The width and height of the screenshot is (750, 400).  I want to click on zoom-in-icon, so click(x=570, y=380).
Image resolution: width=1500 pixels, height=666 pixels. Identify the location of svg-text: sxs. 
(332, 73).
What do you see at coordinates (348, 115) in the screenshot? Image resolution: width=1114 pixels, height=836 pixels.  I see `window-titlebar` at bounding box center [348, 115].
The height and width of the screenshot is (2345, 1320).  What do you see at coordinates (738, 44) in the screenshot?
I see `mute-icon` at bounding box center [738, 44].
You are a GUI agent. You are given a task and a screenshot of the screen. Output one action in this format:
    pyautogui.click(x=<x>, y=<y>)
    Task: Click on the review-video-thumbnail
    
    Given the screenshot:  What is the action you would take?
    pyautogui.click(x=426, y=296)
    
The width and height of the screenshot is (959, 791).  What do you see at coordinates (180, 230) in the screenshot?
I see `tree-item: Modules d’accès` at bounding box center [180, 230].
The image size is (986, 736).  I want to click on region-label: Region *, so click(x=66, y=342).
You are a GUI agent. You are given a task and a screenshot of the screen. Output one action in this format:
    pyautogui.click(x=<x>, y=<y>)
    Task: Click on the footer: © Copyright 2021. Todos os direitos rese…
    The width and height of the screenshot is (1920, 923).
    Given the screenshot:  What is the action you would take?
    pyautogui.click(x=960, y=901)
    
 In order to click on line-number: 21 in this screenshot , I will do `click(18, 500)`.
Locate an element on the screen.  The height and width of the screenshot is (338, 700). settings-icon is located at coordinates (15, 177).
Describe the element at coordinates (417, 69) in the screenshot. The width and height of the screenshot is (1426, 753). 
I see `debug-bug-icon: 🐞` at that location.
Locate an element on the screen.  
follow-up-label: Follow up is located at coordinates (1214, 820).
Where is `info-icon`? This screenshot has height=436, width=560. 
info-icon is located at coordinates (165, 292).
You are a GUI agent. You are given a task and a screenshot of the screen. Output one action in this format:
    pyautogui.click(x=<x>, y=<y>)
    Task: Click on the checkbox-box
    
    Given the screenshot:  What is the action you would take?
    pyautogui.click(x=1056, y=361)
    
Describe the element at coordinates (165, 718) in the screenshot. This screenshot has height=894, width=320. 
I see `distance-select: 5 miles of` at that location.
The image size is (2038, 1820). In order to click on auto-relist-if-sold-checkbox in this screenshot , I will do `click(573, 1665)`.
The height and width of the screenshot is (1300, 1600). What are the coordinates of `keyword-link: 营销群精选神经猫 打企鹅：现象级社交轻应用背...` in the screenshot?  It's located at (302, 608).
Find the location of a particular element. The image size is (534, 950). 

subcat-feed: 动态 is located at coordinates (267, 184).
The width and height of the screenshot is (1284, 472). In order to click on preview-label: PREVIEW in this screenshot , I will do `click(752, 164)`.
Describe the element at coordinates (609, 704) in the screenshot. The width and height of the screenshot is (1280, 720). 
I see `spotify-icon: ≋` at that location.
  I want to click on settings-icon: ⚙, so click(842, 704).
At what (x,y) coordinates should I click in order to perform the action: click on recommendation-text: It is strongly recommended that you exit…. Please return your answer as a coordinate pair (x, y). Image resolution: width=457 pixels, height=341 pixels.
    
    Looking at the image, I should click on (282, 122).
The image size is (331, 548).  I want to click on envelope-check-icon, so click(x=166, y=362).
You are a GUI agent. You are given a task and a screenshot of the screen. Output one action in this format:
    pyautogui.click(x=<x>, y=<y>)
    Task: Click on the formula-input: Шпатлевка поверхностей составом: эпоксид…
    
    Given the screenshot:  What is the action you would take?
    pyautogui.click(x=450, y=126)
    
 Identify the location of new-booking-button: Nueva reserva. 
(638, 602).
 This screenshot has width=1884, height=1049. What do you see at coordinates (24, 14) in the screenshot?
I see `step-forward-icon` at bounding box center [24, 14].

##############################

→ Request
Duplicate everything in the listing above from the line containing "In order to click on line-number: 21" down to the line containing "follow-up-label: Follow up", both of those lines included.

→ Task output
 In order to click on line-number: 21 in this screenshot , I will do `click(18, 500)`.
Locate an element on the screen.  The height and width of the screenshot is (338, 700). settings-icon is located at coordinates (15, 177).
Describe the element at coordinates (417, 69) in the screenshot. The width and height of the screenshot is (1426, 753). 
I see `debug-bug-icon: 🐞` at that location.
Locate an element on the screen.  
follow-up-label: Follow up is located at coordinates (1214, 820).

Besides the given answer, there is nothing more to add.